Можно подумать, размышлял Мирон, что высшие силы намеренно запечатлели те трагические события в призрачных степных миражах, чтобы люди не забывали, помнили: все в этом мире бренно — и власть, и богатство, и даже великим вождям уготованы смерть и забвение. Пройдут тысячелетия, появятся мифы и легенды, в которых реальность вытеснит фантастический вымысел.

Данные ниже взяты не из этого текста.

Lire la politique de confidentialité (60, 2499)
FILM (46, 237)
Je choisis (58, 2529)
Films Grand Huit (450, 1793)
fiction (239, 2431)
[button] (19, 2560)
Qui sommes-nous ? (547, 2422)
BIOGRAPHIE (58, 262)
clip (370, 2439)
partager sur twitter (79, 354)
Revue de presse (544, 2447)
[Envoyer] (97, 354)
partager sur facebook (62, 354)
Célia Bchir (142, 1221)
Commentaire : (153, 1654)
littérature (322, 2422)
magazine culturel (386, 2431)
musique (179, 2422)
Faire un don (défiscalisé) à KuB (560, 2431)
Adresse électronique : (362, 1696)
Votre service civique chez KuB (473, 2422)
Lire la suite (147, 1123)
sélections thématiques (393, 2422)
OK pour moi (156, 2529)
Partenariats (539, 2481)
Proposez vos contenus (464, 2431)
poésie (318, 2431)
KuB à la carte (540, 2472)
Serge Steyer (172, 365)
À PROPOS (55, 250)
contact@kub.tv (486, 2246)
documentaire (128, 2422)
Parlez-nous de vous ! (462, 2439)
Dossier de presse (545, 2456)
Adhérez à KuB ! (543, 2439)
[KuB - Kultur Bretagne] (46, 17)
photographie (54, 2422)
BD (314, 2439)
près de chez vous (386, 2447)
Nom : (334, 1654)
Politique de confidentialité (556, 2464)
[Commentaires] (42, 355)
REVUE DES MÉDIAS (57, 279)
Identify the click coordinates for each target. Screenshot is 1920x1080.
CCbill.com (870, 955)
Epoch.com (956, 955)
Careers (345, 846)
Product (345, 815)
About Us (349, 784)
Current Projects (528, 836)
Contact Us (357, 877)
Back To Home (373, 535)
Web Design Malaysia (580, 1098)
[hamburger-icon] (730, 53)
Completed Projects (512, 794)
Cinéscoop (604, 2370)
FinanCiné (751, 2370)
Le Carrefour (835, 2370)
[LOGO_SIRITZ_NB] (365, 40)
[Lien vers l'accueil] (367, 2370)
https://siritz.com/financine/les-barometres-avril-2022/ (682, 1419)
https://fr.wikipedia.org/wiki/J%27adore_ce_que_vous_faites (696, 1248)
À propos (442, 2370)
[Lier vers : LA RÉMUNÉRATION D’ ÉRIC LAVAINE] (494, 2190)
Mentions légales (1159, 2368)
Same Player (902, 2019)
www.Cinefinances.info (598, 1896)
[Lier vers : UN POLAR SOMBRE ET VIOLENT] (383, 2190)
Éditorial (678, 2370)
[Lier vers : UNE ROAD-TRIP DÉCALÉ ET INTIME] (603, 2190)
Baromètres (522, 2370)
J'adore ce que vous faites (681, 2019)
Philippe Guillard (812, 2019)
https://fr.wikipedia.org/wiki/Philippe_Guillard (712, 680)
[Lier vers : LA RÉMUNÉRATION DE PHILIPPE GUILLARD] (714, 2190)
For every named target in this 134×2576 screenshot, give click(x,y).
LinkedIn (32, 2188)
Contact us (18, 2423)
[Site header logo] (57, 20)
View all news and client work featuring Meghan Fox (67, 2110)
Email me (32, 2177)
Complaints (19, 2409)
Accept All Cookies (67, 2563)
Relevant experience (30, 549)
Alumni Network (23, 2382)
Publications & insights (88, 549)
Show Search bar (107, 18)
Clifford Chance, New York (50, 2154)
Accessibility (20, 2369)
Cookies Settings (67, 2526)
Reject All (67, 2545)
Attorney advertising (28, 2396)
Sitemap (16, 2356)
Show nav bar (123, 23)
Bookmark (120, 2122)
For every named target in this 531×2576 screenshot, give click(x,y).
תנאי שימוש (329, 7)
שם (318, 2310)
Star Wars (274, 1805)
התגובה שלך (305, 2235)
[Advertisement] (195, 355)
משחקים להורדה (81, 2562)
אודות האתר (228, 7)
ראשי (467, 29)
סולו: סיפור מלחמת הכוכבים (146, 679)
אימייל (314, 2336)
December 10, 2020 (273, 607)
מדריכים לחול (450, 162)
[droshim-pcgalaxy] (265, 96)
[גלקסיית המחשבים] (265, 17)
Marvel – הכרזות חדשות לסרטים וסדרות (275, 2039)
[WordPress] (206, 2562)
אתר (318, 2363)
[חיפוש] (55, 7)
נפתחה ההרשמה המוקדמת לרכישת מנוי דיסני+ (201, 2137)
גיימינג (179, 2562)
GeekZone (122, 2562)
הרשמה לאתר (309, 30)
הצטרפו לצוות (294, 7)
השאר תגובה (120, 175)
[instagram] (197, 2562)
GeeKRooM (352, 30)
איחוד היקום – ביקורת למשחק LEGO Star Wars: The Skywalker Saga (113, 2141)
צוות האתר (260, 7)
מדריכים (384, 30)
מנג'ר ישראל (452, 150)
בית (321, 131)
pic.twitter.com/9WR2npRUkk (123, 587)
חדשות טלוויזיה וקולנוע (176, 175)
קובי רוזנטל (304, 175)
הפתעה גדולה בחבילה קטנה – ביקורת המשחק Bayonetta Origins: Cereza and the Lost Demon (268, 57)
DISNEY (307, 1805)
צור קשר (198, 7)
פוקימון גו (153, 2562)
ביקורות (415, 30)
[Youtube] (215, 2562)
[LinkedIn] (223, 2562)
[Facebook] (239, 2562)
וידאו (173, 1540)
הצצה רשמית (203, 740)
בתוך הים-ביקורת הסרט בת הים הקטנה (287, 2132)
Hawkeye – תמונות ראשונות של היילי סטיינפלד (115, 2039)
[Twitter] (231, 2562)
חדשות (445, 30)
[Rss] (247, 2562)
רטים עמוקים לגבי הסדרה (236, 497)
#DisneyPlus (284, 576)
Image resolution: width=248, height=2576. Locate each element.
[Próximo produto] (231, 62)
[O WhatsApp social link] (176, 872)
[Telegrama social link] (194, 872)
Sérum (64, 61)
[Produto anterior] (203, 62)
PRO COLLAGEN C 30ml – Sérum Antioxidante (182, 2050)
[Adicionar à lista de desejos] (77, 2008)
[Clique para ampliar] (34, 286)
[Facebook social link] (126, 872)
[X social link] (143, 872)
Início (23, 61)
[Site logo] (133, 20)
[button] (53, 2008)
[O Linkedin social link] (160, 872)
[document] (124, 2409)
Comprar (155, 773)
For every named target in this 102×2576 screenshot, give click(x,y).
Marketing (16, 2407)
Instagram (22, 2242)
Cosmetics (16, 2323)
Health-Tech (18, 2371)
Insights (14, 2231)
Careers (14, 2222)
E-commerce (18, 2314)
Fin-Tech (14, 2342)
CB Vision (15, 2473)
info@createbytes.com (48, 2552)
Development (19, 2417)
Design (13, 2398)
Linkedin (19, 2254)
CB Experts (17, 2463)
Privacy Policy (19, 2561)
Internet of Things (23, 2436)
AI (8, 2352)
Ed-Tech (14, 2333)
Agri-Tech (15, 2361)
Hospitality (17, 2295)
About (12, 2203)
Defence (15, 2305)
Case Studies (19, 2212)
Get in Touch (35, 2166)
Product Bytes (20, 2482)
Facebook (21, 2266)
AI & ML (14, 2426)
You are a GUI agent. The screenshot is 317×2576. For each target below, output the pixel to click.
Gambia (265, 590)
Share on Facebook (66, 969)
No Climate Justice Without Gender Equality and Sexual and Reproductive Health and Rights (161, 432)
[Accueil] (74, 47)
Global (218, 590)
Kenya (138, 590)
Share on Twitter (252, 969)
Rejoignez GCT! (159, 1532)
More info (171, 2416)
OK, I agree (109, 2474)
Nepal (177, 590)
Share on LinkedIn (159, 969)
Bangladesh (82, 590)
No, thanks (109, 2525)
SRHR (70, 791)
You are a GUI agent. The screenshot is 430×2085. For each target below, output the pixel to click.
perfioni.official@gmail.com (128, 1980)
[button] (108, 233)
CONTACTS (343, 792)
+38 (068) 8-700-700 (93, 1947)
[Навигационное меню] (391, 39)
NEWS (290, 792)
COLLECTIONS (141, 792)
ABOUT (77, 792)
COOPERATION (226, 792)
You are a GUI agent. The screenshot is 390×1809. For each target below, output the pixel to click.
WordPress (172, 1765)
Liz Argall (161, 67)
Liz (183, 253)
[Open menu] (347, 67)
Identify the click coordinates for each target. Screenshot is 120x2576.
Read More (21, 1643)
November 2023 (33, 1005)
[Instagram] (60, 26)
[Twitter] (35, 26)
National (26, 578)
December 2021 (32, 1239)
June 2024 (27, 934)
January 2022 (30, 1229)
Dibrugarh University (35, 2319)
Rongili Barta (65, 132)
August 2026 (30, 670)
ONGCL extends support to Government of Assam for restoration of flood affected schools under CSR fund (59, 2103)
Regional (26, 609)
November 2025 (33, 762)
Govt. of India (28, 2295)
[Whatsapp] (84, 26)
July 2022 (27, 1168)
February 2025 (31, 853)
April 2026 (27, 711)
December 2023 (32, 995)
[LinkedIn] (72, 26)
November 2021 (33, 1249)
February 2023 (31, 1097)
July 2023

А настоящей останется только седая степь с ее полынными запахами, беспощадным солнцем и древними камнями — красновато-бурыми, словно в подтеках застывшей крови тех, кто покоится под ними…
Мирон смотрел на степь, а в голове роились, зудели и беспокоили, как скопище неотвязного гнуса, новые воспоминания. Теперь уже о том дне, когда джунгарские воины притащили его за конем на аркане — избитого, связанного по рукам и ногам, и бросили возле потухшего костра среди обглоданных костей — остатков ночного пира.
Он едва приподнял голову от земли и, превозмогая боль в избитом теле, окинул взглядом истоптанную людьми и лошадьми огромную поляну. Белые и синие палатки джунгарских воинов охватили ее подковой. Копья с хвостатыми желтыми флагами, обвитые красными и белыми лентами, торчали возле палаток дзангиров . В центре бивака виднелись синие с белыми полосами шатры мергенов и личной охраны контайши. К древкам их копий были привязаны сабли, сайдаки с луками и стрелы в колчанах. С теневой стороны пологи шатров поднимались и крепились на тех же копьях, открывая взору сумки и мешки с провизией, сабли и мечи, посуду, воинские доспехи, сапоги и конскую упряжь…
А на холме в окружении знамен возвышался огромный желтый шатер контайши Равдана…
Сколько раз эти воспоминания заставляли сердце Мирона биться сильнее. Деляш, юная жена хана, чем-то напоминала ему Айдыну. Нежное лицо, высокие скулы, горевшие гневом глаза. Именно ей он обязан своим спасением, но не забыл князь о благородстве Равдана, который, в благодарность за спасение сына, отпустил с миром непримиримого врага…
— О, ты здесь, Мирон! — Голос немца вовремя прервал цепочку грустных размышлений.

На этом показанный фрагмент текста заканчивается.